Led by the light of God.

Send out your light and your truth; let them guide me. Let them lead me to your holy mountain, to the place where you live. – Psalm 43:3

The author starts and ends the psalm in a state of seeming despair. He speaks of God being his refuge but then poignantly asks God why he must wander around and be oppressed by his enemies. In the end of this brief piece, the author notes that he is discouraged but will praise God and put his trust in him. To get out of his depressed state, the psalmist requests from God that He send out His light and truth from heaven in order to guide him. These two would then lead this man to the place of God’s dwelling.

The author of the text, whether David or someone else is immaterial, notes some things that interestingly point to the mission Jesus had while on earth and still does to the present. He requests that God send His light and truth to him. Well, if we remember the words of Jesus recorded by John, Jesus said that He is the Way, the Truth, and the Life. We also read in the gospel accounts that Jesus referred to Himself often as the Light of the world. Thus we can see or at least comprehend how this author’s words were spot on.

Next, he requests that God allow His light and truth guide him. Well, in the Lucan account of the ascension, we read where Jesus told the apostles that it was advantageous for them that He go to the Father in heaven in order that He may send another, the Holy Spirit, to lead them and guide them into all truth. Again, we see that the psalmist had some early insight into the roles of God the Father, God the Son, and God the Spirit, or at least we can see these roles being typified in this text.

Finally, the psalmist asks God to allow His light and truth to guide him to the place where God dwells among men. In the author’s day it was the temple located in Jerusalem, but we know that today the temple of God is comprised of the corporate body of Christ as well as the physical body of each and every child of God. Paul teaches us such in his letters to the churches of his day. As the Light and Truth of God’s words illuminates our hearts, they will teach us of God and His many wonders. These two characteristics of God, if you will, are embodied in Jesus. Thus, the more we come to know Him as God, Father, Advocate, and Counselor, the more His light and truth point us toward him, where he resides within us. Jesus is as close as the mention of His name. He never leaves us or abandons us.

So, what do we take from all this, especially from such a short passage? We are reminded by God the Holy Spirit that we can find our way to the Father by allowing the Spirit to guide us to Him through Jesus, the Light of the world and the Truth, as we spend time getting to know our Dad, Lord, and King, in a more intimate and personal relationship. As we spend time communing with God through prayer and as we read and study His word, it comes alive to us and gives us direction in life and how to live life and allows us to become more like our heavenly Father. Thus, I want to do as the psalmist says and ask God to allow His Light and Truth (both are Jesus) to lead me and guide me to his dwelling place. Why? Because in the shadow of the Almighty there is refuge, as David said!

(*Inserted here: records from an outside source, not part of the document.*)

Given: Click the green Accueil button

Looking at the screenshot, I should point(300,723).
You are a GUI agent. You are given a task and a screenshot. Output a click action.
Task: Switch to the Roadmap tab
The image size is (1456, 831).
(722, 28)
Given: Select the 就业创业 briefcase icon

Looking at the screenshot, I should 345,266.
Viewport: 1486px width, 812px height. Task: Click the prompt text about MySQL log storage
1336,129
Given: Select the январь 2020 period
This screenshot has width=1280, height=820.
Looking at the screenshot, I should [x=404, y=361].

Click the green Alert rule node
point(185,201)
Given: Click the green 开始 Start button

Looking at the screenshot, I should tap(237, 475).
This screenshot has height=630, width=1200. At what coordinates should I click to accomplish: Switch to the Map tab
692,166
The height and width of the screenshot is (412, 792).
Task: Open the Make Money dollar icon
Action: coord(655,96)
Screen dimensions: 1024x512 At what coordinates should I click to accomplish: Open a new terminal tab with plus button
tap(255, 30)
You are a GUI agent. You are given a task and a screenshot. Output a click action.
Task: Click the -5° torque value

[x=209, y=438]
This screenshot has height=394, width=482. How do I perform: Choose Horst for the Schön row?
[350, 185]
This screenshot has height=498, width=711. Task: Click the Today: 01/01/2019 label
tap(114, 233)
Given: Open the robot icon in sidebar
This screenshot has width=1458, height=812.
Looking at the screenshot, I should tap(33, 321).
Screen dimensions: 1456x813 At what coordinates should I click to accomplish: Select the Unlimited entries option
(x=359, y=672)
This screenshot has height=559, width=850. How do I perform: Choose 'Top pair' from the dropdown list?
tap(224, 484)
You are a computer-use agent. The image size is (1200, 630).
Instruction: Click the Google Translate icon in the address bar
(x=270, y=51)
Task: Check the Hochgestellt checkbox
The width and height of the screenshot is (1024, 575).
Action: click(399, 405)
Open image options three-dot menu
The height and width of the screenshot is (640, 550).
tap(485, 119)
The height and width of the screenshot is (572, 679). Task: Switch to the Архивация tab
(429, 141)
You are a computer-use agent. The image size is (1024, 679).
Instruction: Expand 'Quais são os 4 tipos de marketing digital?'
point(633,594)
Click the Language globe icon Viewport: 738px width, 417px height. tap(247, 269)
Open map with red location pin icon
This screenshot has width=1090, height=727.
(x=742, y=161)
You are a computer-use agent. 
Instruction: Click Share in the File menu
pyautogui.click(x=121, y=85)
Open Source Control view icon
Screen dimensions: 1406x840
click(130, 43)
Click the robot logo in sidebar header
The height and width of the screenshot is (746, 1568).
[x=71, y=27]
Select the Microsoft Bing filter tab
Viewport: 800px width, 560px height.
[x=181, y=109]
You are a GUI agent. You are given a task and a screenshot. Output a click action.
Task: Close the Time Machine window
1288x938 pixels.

Father, your Son, Jesus, is that Light and Truth! He promised us another to come and lead us and guide us, who is your Holy Spirit. I am lost in this cruel world without the wisdom, knowledge, and love of my God the Father, God the Son, and God the Holy Spirit. Without you, I am doomed. Therefore, I yield myself to you and ask that you lead me to that Rock that is higher than I because, you, O Lord, are a strong tower from the enemy, the glory and lifter of my head, and the sure, tried stone that is the cornerstone of my faith. I lean on you to get me through life daily. I try my best to be your humble servant and loving child. I may not succeed at that daily, but I know that you will teach me what I need to do to correct that situation either through constructive criticism/instruction or through chastisement. Either way, I know that I will be better for it. Thank you for caring for me and loving me enough to pay the death penalty I could not. I love you. It is not easy being your son, but I love you and want to please you. Thus, I put all my faith and trust in you. In Jesus’ name, Amen.